I bought the Burberry Lip Velvet in  No $37 Oxblood ($35) because I have a very large crush on the woman who created it, Wendy Rowe, Artistic Consultant to Burberry, makeup artist extraordinaire, real-skin advocate, and self-care devotee (her book, Eat Beautiful is worth checking out). Wendy is one of those MUAs I could watch all day long; her techniques are complex but the final look is one of a person who subsists on nothing but organic fruits and vegetables and a lifetime of yoga. Her looks are fresh and natural with skin that looks glowy and healthy. Perhaps I had unrealistic expectations of this lipstick based on my adoration of Wendy, but I was very disappointed with this lipstick. I am including it because, while it did not work for me, it is perfect for the person who despises the feeling of a matte formulation. This lip color has a satin finish, feels like a lip balm and will move around on the lips; lip liner helps with this. No. 437 Oxblood is a cool brick red/maroon, which works on a medium or tan skin color with green undertones. Side note: Rowe recently launched an eight red lipstick collaboration with La Bouche Rouge, a French luxury lipstick brand . These lipsticks are made without allergens, perfumes or known endocrine disrupters, but costs...$150. (the actual leather tube is refillable) If you've tried it, please email me so I can pump you for information.

I've left the most dramatic lip color for last. The Bite Beauty Matte Creme Lip Crayon in Black Truffle ($24) is bold and elicits a double-take when worn. I first saw it worn in a LIsa Eldridge video - and she has a way of making me want to run out and purchase everything she wears. I resisted purchasing for a few weeks but one day New York was hit with a fake snowstorm and my office was closed but Sephora was not. With some extra time on my hands, I went into unsuccessfully "just to take a look." Black Truffle is a black-based violet, a unique shad difficult to find in other brands.
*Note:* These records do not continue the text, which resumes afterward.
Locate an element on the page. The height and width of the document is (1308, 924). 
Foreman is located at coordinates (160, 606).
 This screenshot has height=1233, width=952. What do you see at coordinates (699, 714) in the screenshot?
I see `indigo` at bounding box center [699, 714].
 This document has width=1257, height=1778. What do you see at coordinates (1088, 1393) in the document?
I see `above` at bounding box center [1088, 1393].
The formulation is moisturizing and creamy but once applied, lips should not be pressed together. The color never truly sets and will move and become patchy. Because of this, I suggest wearing  Black Truffle only if you can apply and let it be. Don't wear it to dinner. don't put it on when you're about to have a cup of coffee and do not use it on dry lips. It you can live by those rules, then I fully endorse this natural, food-grade formulation. 

THE REST OF THE FACE

Wine Mouth Blushes.jpg

As with all dark lip colors, once makeup is complete take a step back and assess the entire look. Usually, a little more blush is needed - these deep colors tend to drain the life out of skin. I suggest pairing a pink or poppy rose color blush with deep wine lipsticks. Pictured above is the NARS Guy Bourdin blush palette I use with dark lip colors (the right four colors are perfect). This palette is no longer available but Colourpop Thumper or Cheerio ($8 each) are a great drugstore-priced dupe.

THE FINAL TOUCH

Thinking back to the last time a few glasses of merlot were had; that deep red stain didn't neatly contain itself to my lips but instead bled a  teeny bit past the lip line. The last step in getting a realistic wine look is to undo all of the perfect application and create a blurred edge. This is achieved in two quick steps: take your index finger (clean please, it's flu season) and press it across lips to take off the excess product allowing the natural texture of the lip to show through. Then take a cotton bud and gently trace the lip line to blur any hard edges r - like you've put a wine glass to and from them for hours. If you still want to blur further you can blot with a tissue and apply some translucent powder.

Et voilà ! Wine mouth without the calories, hangover and embarrassing texts.